High-risk patients, such as the extremely obese or those with comorbidities, are most likely to receive weight-loss advice, the researchers said. But demographic factors also come into play: People with high levels of education are more likely than those with low levels to receive advice, and middle-aged people are more likely to get advice than younger or older patients.

Patients in the lowest income groups had significantly lower odds of receiving weight-loss advice, compared with those in higher income groups. Adjusting for health insurance did not change the results. That finding is “problematic,” the researchers said, because people with the lowest incomes tend to have poorer health outcomes than those with higher incomes.

Source: Preventing Chronic Disease, October 2016

Cutting Down on Dialysis-Related Infections

Each year about 37,000 people get potentially deadly bloodstream infections related to dialysis. But those infections could be cut dramatically by implementing evidence-based recommendations, the Centers for Disease Control and Prevention (CDC) says. For several years, facilities that have followed CDC recommendations have successfully reduced bloodstream infections in dialysis patients.

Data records
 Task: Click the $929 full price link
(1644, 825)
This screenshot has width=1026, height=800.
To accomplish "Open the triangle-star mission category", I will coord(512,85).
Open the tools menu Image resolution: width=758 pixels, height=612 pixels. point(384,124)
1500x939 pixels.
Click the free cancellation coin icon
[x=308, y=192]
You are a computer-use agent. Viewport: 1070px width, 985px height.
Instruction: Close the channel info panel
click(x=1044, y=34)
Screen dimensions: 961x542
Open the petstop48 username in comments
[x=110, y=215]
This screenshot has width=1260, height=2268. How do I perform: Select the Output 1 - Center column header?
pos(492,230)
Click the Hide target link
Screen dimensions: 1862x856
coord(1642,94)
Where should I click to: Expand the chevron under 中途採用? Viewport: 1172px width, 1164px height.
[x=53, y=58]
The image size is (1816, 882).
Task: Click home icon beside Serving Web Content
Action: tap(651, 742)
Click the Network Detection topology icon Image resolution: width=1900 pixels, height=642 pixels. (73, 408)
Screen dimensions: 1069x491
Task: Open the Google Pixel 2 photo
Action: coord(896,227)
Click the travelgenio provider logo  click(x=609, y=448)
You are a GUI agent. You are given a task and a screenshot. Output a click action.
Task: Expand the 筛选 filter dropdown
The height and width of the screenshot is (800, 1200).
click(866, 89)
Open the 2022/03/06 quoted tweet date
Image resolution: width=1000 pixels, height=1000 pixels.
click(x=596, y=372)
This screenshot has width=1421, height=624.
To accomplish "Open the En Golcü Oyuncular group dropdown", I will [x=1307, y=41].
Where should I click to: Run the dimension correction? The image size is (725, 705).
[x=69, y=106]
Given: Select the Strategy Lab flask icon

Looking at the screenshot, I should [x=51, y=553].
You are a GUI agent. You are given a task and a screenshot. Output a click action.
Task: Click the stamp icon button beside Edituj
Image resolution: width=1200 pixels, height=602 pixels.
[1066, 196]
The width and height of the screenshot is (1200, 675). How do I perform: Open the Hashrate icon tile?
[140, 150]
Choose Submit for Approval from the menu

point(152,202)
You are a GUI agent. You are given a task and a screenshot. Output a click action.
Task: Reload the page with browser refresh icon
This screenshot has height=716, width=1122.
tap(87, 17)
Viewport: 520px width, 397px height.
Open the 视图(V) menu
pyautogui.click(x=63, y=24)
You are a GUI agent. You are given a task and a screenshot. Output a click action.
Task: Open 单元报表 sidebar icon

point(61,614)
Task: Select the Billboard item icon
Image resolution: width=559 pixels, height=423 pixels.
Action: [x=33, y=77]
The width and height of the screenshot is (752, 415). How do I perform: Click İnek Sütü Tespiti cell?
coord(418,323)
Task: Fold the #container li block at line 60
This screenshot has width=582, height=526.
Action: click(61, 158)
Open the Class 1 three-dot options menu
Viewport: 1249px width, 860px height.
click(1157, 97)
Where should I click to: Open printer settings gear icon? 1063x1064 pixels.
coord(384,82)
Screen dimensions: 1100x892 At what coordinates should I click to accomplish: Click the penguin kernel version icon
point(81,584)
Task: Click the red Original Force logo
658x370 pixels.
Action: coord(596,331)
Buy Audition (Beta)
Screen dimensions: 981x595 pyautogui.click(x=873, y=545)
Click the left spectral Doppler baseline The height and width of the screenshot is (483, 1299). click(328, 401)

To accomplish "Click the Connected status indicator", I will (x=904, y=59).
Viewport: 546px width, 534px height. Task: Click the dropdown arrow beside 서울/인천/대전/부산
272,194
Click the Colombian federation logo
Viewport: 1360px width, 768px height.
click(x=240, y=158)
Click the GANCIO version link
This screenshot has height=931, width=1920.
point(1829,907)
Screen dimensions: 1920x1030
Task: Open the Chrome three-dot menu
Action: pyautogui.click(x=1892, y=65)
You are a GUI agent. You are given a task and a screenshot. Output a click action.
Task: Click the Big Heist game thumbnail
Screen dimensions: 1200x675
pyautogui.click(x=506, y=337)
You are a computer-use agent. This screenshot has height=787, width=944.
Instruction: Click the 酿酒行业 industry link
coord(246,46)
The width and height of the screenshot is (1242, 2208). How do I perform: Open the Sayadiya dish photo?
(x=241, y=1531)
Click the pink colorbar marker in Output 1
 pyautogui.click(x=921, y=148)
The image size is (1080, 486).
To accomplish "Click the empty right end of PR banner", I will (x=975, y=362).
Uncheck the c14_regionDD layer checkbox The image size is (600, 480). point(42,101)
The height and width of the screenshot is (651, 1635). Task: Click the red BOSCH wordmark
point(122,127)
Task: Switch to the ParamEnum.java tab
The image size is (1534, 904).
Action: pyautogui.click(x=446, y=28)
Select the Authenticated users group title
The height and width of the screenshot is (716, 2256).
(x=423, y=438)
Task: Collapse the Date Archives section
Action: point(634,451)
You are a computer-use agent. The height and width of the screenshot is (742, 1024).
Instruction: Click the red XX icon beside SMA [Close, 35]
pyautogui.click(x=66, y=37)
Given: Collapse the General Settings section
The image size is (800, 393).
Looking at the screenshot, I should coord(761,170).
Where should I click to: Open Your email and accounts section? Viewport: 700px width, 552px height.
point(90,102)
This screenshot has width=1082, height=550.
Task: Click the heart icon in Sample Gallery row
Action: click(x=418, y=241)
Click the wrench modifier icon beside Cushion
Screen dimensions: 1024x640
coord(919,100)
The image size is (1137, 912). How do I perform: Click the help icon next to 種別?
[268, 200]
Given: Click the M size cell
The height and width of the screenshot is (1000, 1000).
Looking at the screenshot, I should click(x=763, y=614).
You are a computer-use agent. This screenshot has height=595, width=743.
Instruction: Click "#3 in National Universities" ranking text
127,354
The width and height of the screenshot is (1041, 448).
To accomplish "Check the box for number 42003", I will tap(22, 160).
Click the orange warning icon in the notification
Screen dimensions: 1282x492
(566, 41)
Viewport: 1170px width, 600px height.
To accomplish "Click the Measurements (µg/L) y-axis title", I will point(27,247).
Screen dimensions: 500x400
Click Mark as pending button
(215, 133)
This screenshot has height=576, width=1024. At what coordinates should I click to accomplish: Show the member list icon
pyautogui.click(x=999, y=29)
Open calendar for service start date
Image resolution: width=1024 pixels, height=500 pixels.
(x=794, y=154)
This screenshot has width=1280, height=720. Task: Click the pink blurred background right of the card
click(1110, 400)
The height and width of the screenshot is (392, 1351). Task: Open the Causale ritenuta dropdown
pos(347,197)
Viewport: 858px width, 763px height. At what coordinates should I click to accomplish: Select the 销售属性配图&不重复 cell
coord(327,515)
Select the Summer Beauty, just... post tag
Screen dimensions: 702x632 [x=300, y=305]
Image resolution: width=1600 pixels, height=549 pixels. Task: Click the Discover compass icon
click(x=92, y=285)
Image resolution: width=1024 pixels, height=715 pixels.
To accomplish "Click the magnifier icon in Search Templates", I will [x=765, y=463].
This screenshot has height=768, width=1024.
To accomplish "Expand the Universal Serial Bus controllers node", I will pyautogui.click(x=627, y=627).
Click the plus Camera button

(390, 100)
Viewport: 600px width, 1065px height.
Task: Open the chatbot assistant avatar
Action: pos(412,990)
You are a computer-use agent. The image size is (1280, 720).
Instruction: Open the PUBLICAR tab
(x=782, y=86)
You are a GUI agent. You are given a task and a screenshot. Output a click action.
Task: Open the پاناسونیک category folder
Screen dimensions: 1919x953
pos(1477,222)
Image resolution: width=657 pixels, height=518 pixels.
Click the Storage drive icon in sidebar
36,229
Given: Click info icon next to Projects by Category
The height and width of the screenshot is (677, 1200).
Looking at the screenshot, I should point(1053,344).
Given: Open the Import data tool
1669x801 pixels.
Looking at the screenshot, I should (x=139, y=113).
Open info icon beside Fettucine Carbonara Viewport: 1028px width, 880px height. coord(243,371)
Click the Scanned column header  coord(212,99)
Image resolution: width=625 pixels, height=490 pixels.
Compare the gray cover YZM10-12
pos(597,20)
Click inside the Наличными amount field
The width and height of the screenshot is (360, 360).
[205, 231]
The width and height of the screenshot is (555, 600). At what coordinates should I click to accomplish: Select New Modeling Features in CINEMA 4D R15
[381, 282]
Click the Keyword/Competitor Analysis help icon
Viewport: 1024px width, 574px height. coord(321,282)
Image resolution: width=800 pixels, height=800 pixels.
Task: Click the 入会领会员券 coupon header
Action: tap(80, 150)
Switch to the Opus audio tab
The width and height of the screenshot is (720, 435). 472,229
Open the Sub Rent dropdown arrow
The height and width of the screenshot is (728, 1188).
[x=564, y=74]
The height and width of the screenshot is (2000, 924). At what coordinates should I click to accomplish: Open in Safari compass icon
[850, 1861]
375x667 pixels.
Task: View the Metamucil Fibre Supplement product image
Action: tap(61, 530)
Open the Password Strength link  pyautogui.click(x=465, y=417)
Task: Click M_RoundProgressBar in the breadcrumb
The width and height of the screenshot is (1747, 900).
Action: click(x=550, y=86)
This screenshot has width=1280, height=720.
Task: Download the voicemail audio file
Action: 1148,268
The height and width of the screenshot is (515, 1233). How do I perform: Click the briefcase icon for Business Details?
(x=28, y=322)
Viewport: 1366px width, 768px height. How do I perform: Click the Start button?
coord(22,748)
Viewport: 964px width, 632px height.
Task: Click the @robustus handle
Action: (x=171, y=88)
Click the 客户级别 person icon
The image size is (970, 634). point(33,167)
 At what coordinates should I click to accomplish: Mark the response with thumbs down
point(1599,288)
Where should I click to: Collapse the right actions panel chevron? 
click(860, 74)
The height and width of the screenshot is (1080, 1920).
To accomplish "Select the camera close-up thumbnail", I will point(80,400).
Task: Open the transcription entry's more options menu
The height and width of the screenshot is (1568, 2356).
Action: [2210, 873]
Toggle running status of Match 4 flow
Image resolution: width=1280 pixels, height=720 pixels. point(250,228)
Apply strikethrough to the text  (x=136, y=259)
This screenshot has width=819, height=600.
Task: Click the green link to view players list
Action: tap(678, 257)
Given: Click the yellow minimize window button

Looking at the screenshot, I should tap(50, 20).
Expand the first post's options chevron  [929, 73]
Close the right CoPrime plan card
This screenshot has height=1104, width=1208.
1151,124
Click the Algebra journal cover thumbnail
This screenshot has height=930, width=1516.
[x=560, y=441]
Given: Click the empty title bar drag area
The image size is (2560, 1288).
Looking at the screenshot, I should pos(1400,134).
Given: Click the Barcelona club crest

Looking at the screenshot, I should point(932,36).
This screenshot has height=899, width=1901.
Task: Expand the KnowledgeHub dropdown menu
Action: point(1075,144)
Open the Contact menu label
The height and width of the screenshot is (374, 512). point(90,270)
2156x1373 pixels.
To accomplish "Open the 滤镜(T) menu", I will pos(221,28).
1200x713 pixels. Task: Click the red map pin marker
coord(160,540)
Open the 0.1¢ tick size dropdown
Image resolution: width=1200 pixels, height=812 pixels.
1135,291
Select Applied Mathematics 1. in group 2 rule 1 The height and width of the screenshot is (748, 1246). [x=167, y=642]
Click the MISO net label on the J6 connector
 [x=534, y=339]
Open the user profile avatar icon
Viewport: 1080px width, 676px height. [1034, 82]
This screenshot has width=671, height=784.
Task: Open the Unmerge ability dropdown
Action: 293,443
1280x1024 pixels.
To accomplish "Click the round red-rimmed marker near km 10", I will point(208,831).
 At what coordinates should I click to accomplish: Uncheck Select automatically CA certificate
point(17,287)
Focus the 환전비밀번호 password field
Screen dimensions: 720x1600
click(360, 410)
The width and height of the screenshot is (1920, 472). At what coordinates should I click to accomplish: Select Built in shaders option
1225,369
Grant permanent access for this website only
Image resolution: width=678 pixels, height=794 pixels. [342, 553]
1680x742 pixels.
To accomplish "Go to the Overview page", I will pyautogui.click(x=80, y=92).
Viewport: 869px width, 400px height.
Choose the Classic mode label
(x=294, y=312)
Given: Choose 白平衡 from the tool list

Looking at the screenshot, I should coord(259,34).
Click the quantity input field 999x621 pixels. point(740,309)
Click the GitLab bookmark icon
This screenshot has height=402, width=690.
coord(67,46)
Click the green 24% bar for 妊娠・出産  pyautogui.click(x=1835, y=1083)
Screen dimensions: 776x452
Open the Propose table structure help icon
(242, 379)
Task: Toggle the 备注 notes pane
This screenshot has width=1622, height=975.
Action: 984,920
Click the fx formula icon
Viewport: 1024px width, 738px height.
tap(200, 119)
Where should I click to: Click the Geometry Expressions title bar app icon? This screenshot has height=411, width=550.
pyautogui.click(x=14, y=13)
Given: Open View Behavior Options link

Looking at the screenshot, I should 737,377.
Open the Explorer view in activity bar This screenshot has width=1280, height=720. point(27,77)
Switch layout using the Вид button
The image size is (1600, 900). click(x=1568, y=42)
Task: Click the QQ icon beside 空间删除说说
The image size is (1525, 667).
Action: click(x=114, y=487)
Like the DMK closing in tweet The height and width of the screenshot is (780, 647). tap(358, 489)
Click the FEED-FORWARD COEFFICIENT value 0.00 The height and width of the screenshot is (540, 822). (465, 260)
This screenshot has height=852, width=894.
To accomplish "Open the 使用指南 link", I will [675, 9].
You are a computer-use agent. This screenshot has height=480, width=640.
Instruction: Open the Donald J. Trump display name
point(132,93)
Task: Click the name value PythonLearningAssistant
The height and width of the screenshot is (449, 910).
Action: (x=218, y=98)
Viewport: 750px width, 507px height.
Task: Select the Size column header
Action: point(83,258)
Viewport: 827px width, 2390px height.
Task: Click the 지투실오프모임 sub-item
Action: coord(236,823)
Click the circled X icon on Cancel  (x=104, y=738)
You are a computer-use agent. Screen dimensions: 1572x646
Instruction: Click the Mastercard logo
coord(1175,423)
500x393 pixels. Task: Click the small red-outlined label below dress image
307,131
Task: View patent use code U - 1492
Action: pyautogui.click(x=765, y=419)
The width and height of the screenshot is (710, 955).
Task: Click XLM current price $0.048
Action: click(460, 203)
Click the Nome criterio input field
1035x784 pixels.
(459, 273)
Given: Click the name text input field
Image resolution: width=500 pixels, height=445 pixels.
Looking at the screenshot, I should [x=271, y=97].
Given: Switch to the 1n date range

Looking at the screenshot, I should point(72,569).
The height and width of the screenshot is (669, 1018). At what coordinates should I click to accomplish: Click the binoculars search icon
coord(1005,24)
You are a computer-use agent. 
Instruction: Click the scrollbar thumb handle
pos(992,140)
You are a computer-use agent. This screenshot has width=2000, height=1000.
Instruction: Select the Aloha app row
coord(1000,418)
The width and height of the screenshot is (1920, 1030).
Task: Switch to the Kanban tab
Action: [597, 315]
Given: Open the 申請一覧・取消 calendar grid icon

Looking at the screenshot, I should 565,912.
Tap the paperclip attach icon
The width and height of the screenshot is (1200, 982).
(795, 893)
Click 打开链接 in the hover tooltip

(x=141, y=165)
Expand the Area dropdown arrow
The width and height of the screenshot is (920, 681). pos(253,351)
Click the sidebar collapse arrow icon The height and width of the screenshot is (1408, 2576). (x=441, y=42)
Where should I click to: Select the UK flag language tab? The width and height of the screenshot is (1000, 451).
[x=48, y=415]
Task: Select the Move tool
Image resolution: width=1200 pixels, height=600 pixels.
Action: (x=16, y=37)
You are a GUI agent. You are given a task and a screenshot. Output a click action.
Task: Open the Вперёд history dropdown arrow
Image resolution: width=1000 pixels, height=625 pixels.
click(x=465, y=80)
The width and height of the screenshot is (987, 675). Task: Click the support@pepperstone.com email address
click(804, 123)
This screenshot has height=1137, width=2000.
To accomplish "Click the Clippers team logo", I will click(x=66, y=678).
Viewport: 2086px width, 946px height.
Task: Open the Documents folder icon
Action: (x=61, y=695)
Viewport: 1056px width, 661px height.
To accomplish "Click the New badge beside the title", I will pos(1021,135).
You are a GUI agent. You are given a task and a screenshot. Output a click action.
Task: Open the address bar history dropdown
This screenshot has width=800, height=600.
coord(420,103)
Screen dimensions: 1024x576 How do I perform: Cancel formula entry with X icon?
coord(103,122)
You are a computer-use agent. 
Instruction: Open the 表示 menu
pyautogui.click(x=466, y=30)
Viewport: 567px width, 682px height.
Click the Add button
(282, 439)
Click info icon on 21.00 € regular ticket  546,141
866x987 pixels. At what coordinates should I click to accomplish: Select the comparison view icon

• **Exercise requirements**:
1. From the health news text, pull out the passage that begins at the words "Patients in the" and stops after "with higher incomes.".
2. According to the health news text, about how many people get bloodstream infections related to dialysis each year?

• **Solutions below**:
1.
Patients in the lowest income groups had significantly lower odds of receiving weight-loss advice, compared with those in higher income groups. Adjusting for health insurance did not change the results. That finding is “problematic,” the researchers said, because people with the lowest incomes tend to have poorer health outcomes than those with higher incomes.

2. About 37,000 people.